(Element lookup entries)
++++

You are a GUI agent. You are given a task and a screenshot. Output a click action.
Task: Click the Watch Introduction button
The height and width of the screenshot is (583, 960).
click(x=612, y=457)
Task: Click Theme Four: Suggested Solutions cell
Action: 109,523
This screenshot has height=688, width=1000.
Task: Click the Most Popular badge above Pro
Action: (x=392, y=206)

++++

_TASK GOAL:_ Could you output every line of the entries above as a JSON list of strings, with one string per line and any blank lines skipped?

_TASK ANSWER:_
[
  "You are a GUI agent. You are given a task and a screenshot. Output a click action.",
  "Task: Click the Watch Introduction button",
  "The height and width of the screenshot is (583, 960).",
  "click(x=612, y=457)",
  "Task: Click Theme Four: Suggested Solutions cell",
  "Action: 109,523",
  "This screenshot has height=688, width=1000.",
  "Task: Click the Most Popular badge above Pro",
  "Action: (x=392, y=206)"
]